Records shown:
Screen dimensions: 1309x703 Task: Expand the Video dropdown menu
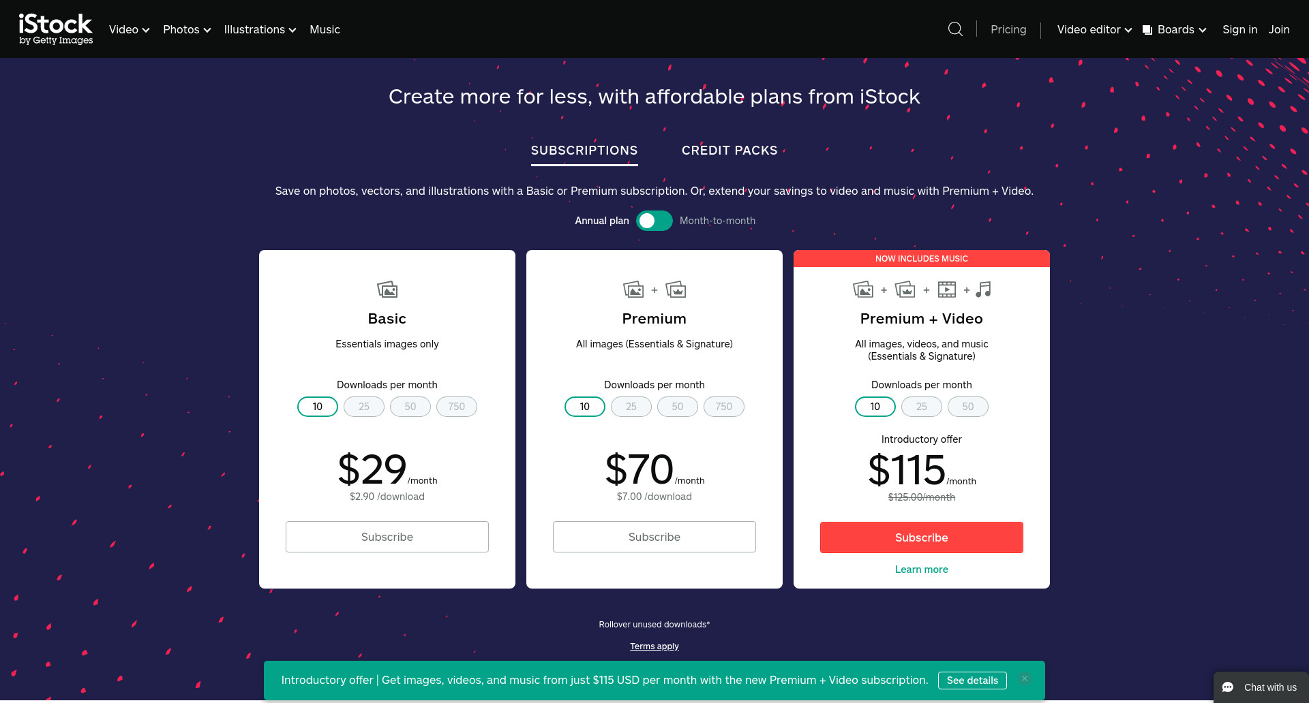tap(129, 29)
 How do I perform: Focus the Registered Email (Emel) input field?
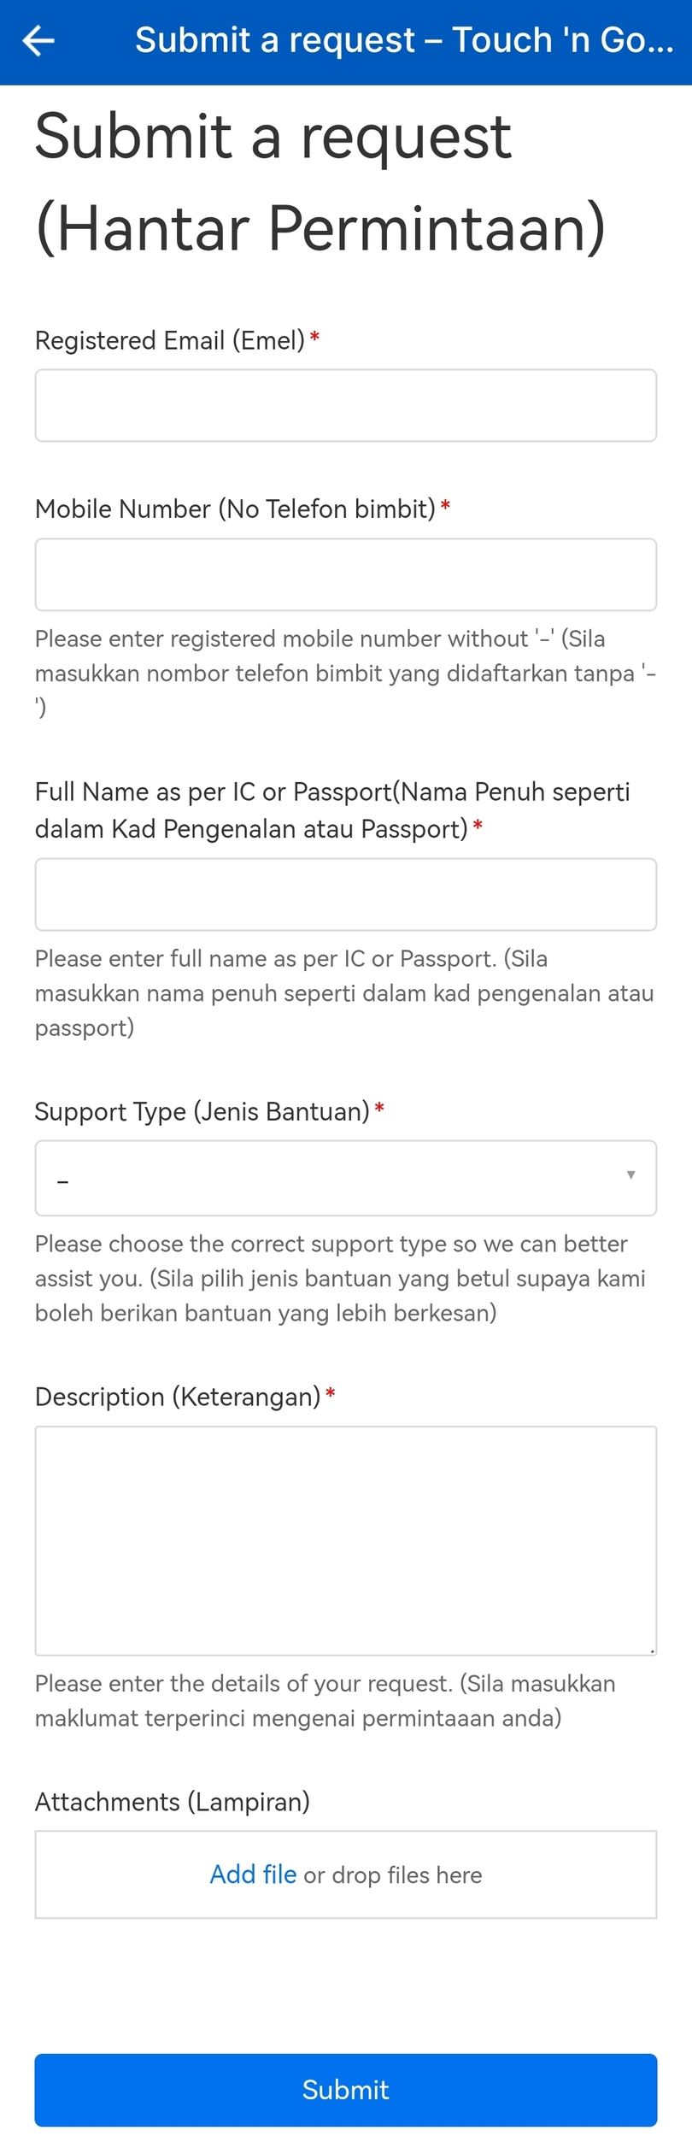click(345, 405)
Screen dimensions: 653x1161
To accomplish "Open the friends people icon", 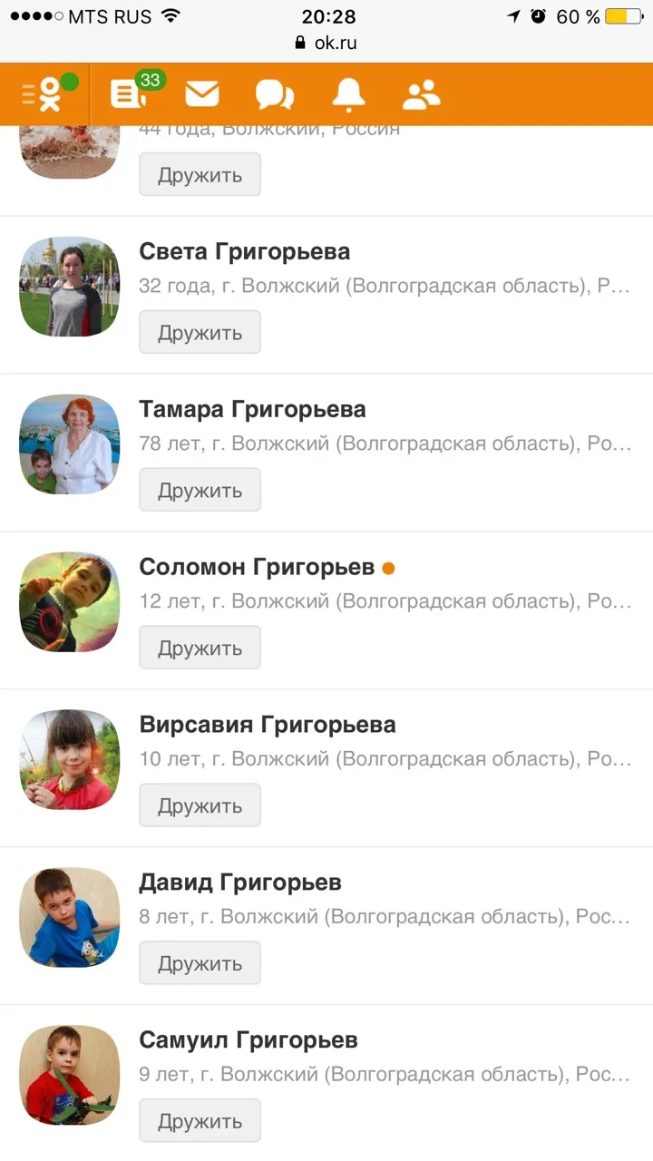I will point(421,94).

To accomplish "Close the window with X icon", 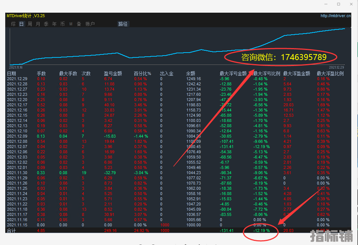I will [351, 4].
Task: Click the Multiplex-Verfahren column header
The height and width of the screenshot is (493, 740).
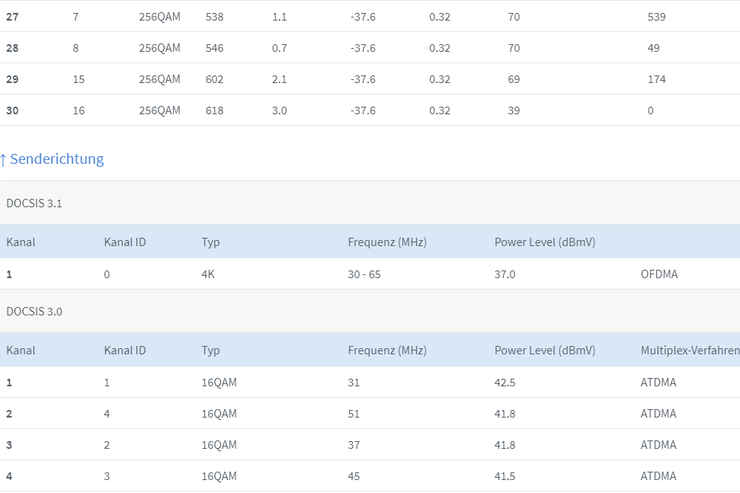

Required work: To complete this exercise, repeat exactly the lines above from the one holding "Task: Click the" to the end of the listing, both included, and leave the pictures out.

Result of the exercise:
Task: Click the Multiplex-Verfahren column header
The height and width of the screenshot is (493, 740).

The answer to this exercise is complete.